Indo-European youthful initiatory war bands have not previously been documented archaeologically. Here we describe an archaeological site at Krasnosamarskoe, Russia, dated 1900-1700 BC, that revealed the remains of a repeated series of winter-season sacrifices totaling at least 51 dogs, mostly older male dogs, and 7 wolves that were roasted, chopped and apparently eaten, an inversion of the local custom of avoidance of dogs and wolves as food. Krasnosamarskoe was a Late Bronze Age (LBA) settlement of the Srubnaya culture located in the middle Volga steppes near Samara, Russia.

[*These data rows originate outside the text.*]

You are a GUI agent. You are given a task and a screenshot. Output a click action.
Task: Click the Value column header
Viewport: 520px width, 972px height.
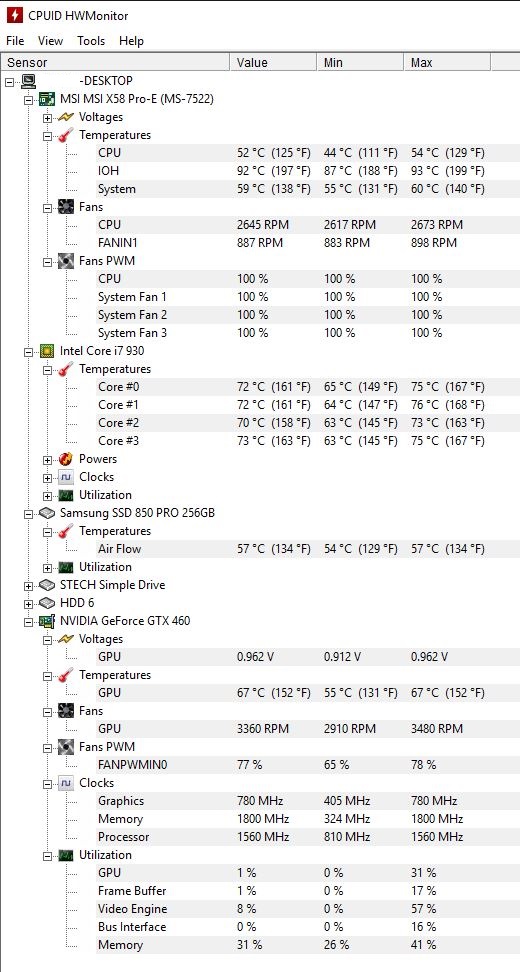point(273,63)
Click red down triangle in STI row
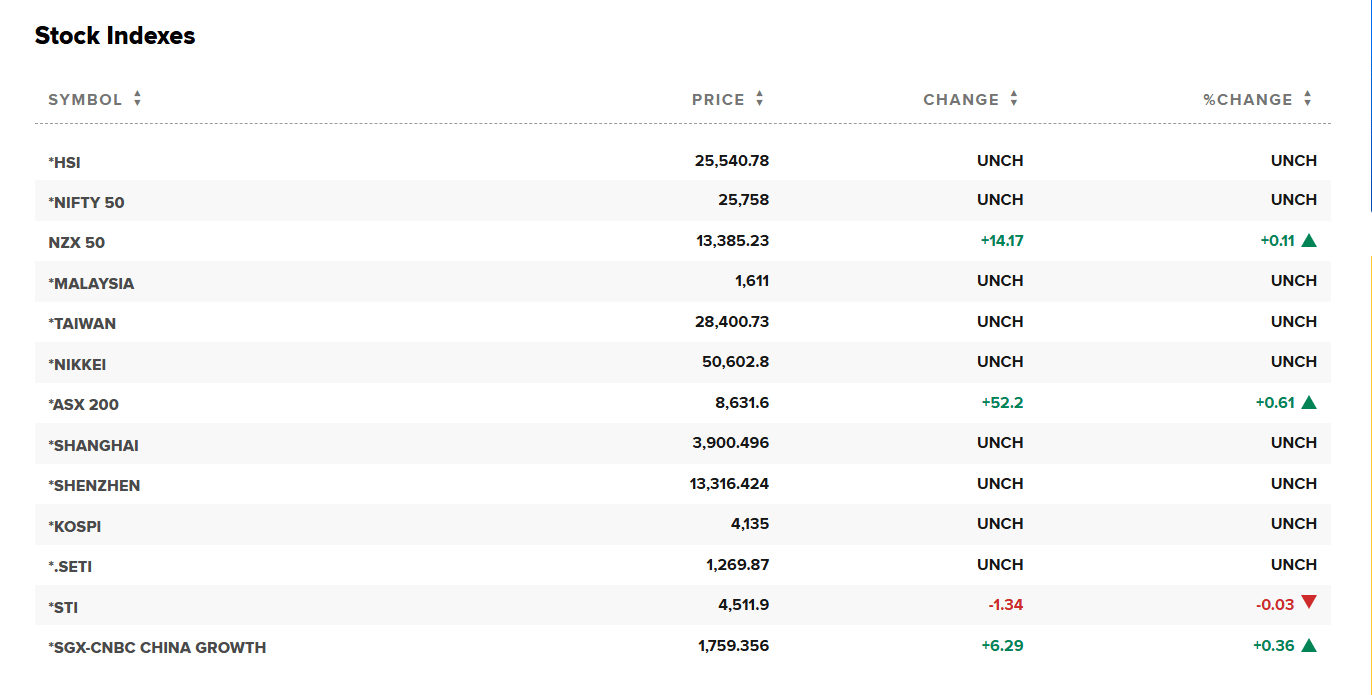This screenshot has width=1372, height=695. tap(1309, 602)
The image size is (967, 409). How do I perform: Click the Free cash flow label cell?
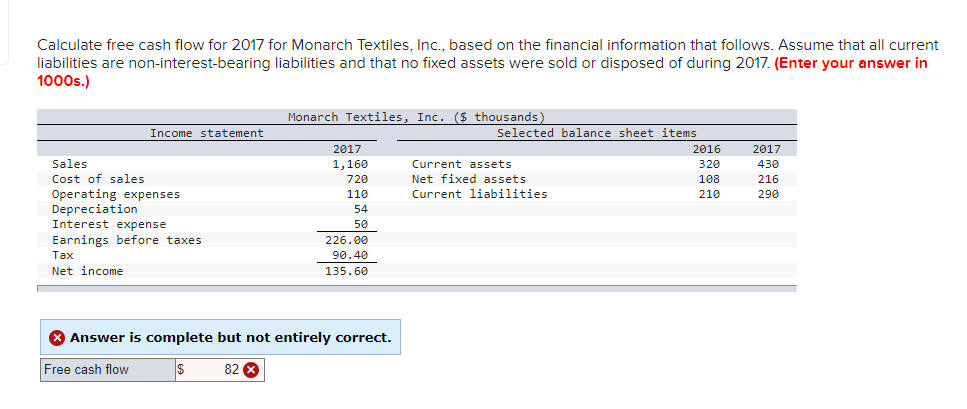coord(108,370)
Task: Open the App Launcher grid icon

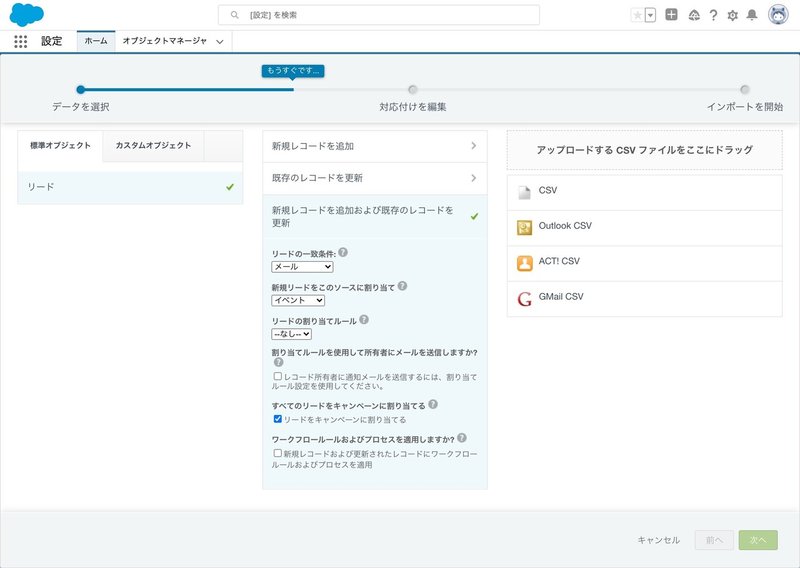Action: [x=20, y=41]
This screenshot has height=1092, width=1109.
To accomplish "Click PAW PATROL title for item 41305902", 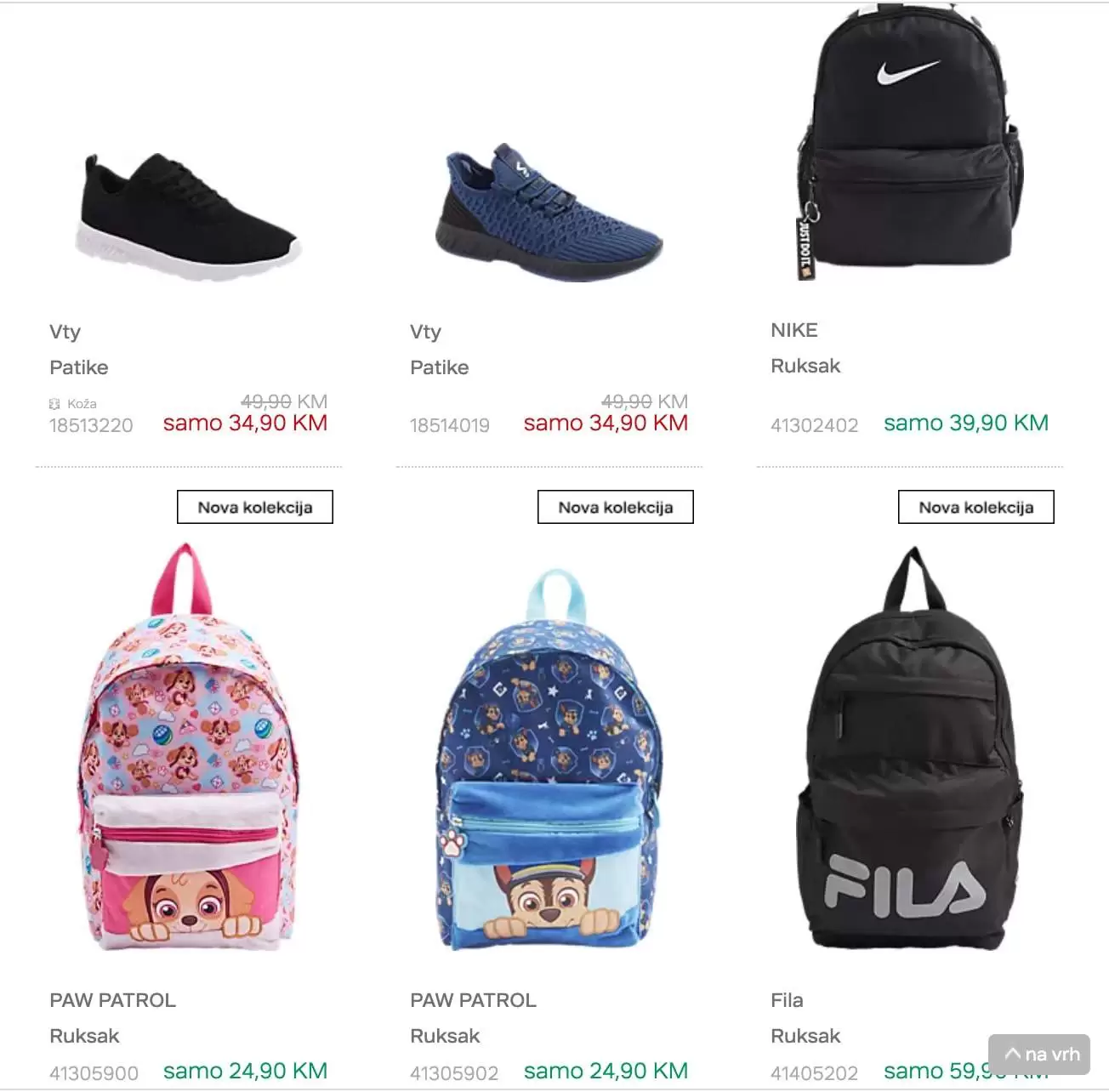I will (x=473, y=1000).

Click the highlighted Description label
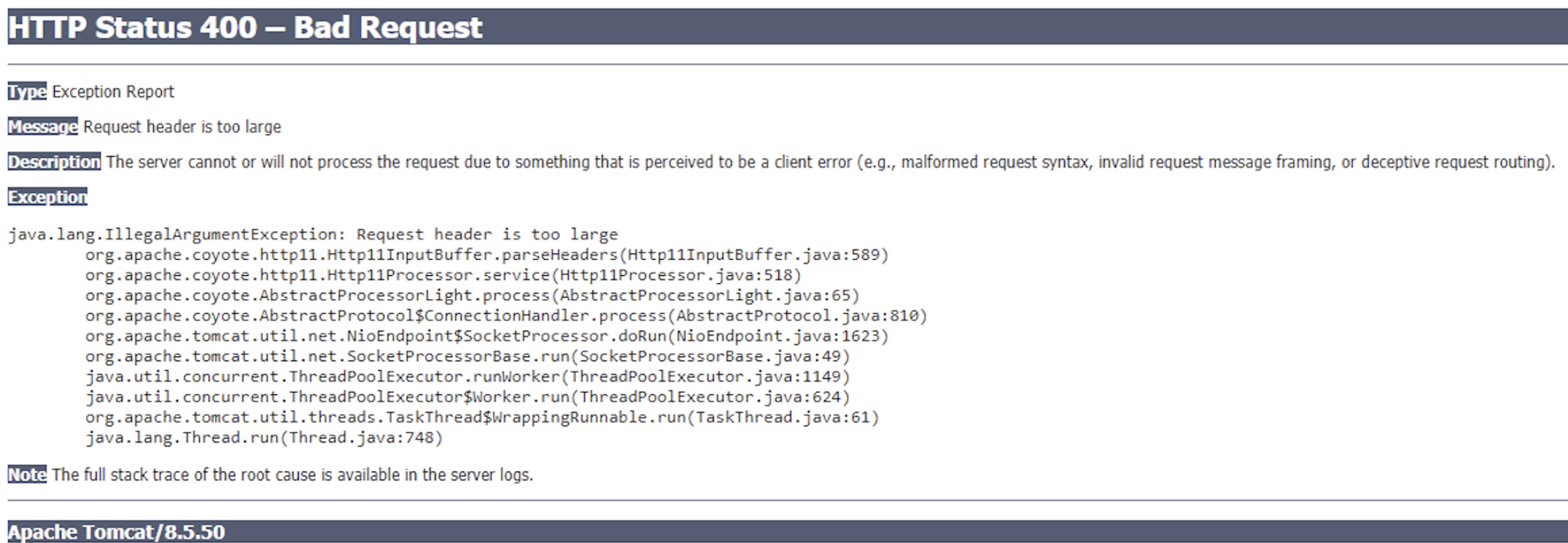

No other Srubnaya settlement in the region has produced so many canid bones, or canids chopped and segmented in this way.
We use resources from comparative Indo-European linguistics and mythology to suggest that the canid-centered sacrificial rituals at Krasnosamarskoe were linked to the institution of initiatory Indo-European war-bands. Initiatory warrior bands associated with dogs and wolves can be found in mythological and epic traditions known in Germanic (Männerbünde), Celtic (fian), Italic (luperci or sodales), Greek (*koryos, ephebes), and in Indo-Iranian, particularly in Vedic sources (vrātyas).
One largely unexplored aspect of this institution through which boys were prepared to become warriors was its psychological function. Behavioral studies of modern and ancient warfare permit us to evaluate the psychological efficacy of IE warrior bands as an institution to train young men to fight together while avoiding the psychological traumas that often affect warriors on their return home.